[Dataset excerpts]

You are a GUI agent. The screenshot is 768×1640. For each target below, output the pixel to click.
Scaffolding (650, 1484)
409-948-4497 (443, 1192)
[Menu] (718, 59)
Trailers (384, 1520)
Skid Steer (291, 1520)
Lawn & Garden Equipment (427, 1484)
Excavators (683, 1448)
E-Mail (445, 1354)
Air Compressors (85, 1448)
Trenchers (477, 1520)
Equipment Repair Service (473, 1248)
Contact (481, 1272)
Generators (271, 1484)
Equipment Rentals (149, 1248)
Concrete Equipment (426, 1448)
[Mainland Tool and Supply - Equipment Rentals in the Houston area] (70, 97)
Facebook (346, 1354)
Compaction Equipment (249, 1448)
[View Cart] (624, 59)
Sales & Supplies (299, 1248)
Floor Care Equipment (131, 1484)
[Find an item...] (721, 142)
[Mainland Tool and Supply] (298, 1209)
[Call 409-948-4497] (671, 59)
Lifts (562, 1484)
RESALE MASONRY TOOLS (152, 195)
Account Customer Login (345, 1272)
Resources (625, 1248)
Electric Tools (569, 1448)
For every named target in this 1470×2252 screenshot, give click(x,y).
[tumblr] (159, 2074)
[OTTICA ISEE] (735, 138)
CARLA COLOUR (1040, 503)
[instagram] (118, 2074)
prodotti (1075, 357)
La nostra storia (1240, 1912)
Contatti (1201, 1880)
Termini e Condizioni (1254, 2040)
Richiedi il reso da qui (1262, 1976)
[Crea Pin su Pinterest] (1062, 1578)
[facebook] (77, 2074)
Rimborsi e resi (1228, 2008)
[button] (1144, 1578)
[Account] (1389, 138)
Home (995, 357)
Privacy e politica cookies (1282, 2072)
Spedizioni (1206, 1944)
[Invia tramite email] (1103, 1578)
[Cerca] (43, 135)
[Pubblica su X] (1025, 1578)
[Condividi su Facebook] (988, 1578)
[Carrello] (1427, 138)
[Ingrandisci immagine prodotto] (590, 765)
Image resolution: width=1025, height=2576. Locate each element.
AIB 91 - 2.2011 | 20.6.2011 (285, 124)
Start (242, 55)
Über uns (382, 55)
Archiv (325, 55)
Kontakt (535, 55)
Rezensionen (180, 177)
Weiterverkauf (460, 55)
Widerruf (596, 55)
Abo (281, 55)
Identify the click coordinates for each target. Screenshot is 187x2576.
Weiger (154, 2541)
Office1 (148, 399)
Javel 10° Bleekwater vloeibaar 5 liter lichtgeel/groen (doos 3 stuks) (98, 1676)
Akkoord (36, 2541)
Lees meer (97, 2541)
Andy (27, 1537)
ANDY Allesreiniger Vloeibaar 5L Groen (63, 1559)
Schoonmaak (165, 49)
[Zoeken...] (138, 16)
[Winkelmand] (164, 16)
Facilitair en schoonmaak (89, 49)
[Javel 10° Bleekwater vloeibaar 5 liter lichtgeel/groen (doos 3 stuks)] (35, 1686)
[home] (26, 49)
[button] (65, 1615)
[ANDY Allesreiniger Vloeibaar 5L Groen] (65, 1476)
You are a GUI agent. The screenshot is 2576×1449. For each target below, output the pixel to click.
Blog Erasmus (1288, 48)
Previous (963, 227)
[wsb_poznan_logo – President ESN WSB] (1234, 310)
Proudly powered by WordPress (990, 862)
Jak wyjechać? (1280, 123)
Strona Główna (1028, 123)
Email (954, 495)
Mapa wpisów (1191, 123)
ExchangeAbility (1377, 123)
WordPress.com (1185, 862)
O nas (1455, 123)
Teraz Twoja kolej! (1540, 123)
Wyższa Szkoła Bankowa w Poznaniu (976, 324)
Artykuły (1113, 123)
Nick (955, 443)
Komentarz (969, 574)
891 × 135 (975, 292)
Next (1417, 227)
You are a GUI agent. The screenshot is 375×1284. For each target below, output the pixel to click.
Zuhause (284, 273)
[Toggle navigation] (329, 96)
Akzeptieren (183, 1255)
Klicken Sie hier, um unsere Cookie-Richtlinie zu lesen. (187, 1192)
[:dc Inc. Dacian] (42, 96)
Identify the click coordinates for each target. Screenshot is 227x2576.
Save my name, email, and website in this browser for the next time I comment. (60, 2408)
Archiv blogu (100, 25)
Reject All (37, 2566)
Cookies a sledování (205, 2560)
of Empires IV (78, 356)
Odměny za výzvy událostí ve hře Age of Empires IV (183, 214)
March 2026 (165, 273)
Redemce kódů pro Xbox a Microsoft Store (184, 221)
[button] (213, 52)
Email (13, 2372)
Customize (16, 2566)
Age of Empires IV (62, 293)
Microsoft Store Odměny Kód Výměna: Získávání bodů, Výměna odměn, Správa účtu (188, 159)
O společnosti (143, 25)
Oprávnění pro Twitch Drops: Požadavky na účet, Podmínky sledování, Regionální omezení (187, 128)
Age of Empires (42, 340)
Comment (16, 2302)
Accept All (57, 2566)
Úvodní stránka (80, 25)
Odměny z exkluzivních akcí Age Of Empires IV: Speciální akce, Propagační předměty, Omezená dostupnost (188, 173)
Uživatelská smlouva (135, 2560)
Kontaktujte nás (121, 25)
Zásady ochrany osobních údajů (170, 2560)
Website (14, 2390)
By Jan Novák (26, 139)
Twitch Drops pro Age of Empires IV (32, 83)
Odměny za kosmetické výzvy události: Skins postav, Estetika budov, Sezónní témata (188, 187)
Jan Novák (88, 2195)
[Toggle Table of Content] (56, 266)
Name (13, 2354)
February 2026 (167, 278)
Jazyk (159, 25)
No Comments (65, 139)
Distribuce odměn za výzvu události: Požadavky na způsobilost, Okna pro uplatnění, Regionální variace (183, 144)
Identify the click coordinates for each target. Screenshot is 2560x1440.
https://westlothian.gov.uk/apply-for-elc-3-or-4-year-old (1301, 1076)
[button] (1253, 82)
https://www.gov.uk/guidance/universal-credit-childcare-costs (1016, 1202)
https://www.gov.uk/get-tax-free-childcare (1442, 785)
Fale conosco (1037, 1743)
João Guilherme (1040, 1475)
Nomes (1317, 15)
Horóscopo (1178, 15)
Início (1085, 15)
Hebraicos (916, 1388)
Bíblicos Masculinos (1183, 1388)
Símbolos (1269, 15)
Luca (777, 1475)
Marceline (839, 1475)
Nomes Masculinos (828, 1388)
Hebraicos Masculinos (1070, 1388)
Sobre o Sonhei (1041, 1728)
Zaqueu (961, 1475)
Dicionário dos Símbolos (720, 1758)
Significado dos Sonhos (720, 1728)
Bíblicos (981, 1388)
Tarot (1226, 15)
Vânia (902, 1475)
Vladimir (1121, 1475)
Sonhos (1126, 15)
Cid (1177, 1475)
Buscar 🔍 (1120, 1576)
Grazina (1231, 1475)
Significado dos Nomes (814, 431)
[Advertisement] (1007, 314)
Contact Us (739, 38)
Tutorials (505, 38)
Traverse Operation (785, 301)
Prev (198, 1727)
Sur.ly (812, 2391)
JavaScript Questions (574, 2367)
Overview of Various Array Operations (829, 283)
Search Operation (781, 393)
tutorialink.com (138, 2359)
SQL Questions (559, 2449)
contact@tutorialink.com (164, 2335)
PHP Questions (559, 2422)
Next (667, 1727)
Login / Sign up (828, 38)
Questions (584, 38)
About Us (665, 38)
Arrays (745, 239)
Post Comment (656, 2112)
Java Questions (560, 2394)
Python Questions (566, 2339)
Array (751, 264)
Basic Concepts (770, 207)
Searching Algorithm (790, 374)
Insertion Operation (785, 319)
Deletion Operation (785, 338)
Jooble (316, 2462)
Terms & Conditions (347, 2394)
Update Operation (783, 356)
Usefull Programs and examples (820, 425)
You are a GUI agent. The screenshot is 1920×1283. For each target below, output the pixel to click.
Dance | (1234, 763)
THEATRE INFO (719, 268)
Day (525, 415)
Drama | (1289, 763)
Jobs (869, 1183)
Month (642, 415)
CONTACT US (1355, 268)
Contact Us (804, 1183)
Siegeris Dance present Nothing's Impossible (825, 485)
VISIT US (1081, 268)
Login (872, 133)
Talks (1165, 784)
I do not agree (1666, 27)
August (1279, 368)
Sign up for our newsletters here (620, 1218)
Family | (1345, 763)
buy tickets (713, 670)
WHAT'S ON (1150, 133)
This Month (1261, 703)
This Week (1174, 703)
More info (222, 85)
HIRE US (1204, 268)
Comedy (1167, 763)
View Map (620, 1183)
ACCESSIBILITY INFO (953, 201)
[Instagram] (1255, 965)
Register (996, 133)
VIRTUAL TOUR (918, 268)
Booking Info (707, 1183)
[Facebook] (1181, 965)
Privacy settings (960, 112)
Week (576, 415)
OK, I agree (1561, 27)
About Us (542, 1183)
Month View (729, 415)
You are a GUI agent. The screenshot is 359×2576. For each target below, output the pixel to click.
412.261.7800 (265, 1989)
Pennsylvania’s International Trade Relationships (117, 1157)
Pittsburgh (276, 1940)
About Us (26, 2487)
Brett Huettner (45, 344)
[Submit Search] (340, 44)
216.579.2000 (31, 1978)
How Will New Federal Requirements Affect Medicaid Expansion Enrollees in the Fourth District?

** Task brief **
What is needed is an exact retyping of every line from the one containing "buy tickets (713, 670)" through the final line of the entries, and only those lines.

** The completed task **
buy tickets (713, 670)
WHAT'S ON (1150, 133)
This Month (1261, 703)
This Week (1174, 703)
More info (222, 85)
HIRE US (1204, 268)
Comedy (1167, 763)
View Map (620, 1183)
ACCESSIBILITY INFO (953, 201)
[Instagram] (1255, 965)
Register (996, 133)
VIRTUAL TOUR (918, 268)
Booking Info (707, 1183)
[Facebook] (1181, 965)
Privacy settings (960, 112)
Week (576, 415)
OK, I agree (1561, 27)
About Us (542, 1183)
Month View (729, 415)
You are a GUI agent. The screenshot is 359×2576. For each target below, output the pixel to click.
412.261.7800 (265, 1989)
Pennsylvania’s International Trade Relationships (117, 1157)
Pittsburgh (276, 1940)
About Us (26, 2487)
Brett Huettner (45, 344)
[Submit Search] (340, 44)
216.579.2000 (31, 1978)
How Will New Federal Requirements Affect Medicaid Expansion Enrollees in the Fourth District?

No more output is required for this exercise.